Additionally, hydrologic properties have large implications for the further progression of arctic peatlands. Under dry conditions, decomposition and CO₂ production is favored, while water-saturated conditions promote methane production (Tveit et al. 2013). Hydrologic properties following permafrost degradation show large spatial and small-scale variability (O’Donnell and a., M. T. Jorgenson, J. W. Harden, a. D. McGuire, M. Z. Kanevskiy, and K. P. Wickland. 2011), but a large decrease of arctic wetlands is projected in the course of climate change (Avis et al. 2011). Thus, increased temperatures and enhanced mineralization rates could lead to a switchover from nitrogen limitation to phosphorus limitation as the pool of potentially mineralizable phosphorus is comparatively restricted.

Conclusions

Presently, nitrogen mineralization and fixation appear to be crucial for plant nutrition in the soil-vegetation system of the polygonal tundra. Possibly, nitrogen fixation and mineralization as key processes for plant nutrition could already be limited by phosphorus. Our data suggest that higher mineralization rates can lead in the long term to strict phosphorus limitation of the plant-available nutrients in the polygonal tundra.

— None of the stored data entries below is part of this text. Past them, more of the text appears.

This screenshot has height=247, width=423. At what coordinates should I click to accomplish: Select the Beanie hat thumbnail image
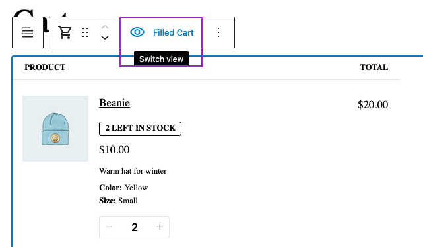tap(55, 129)
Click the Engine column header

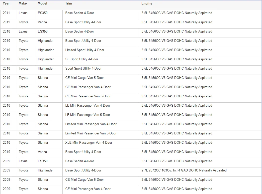click(147, 3)
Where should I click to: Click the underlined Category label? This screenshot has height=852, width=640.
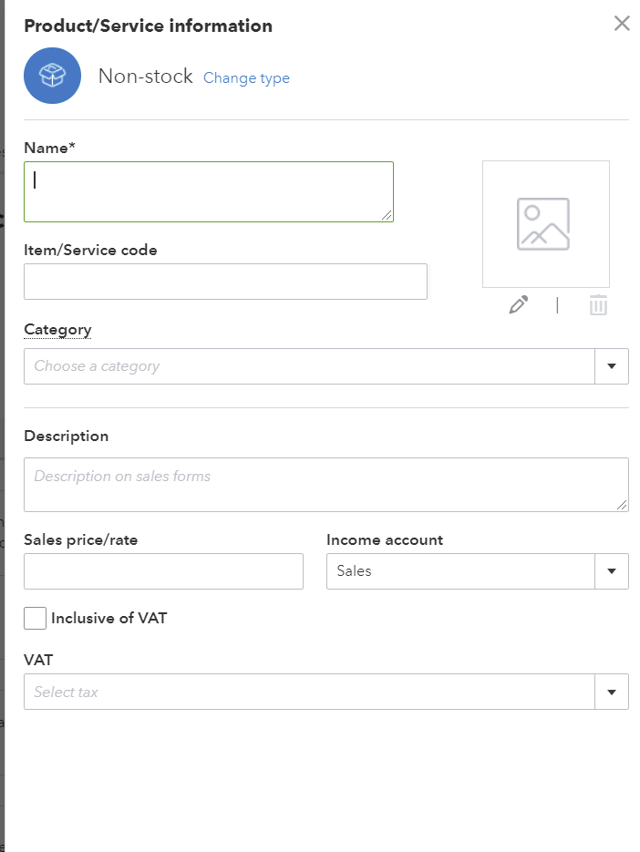(x=57, y=330)
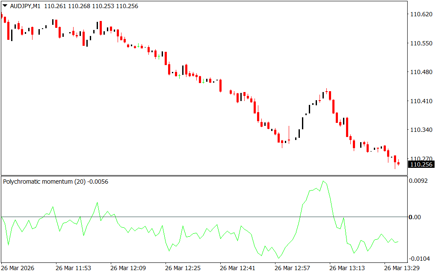This screenshot has height=274, width=438.
Task: Click the -0.0104 indicator scale value
Action: (x=419, y=259)
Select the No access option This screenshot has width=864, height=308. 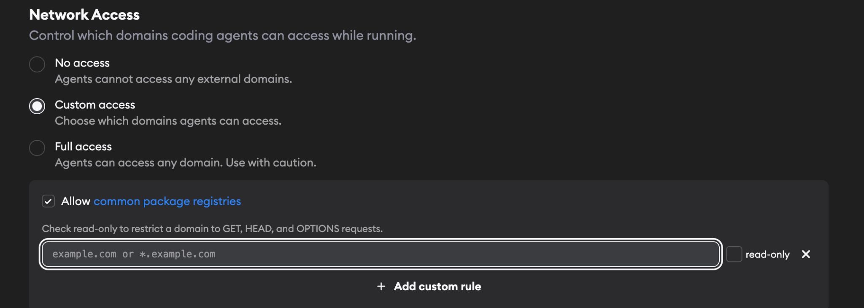click(x=82, y=63)
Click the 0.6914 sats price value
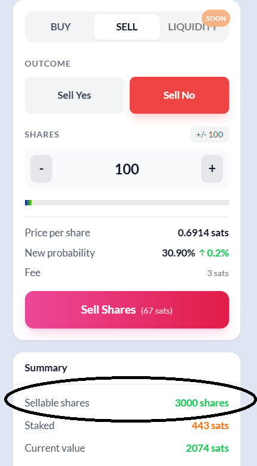This screenshot has width=257, height=466. (203, 233)
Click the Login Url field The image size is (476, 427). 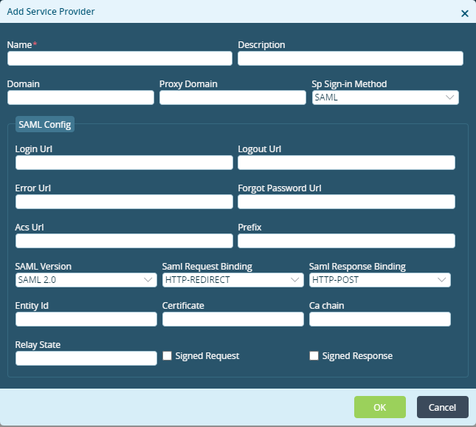[x=124, y=163]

However, we cannot present data for the plant litter stoichiometry in this paper. The stoichiometry of the plant litter influences the stoichiometry of the microbial communities (Wang et al. 2014), controls soil organic matter decomposition rates (Güsewell and Freeman 2005) and thus is important for the nutrient resorption efficiency. Detailed analyses of litter stoichiometry should be done in follow-up studies to show the whole stoichiometric cascade from foliar biomass over litter and microbial biomass to soil nutrients allowing to clearly define the nutrient limitation in this ecosystem. Also, it remains unclear whether the residual fractions of phosphorus are potentially mineralizable or not. Thus, further analyses on the soil phosphorus are needed to distinguish the amount of phosphorus which is bound in more mobile forms (e.g. calcium phosphates) from the amount of phosphorus in stable forms (e.g. occluded Fe and Al phosphates, humic acids) and even the amount of phosphorus in resistant and inaccessible forms.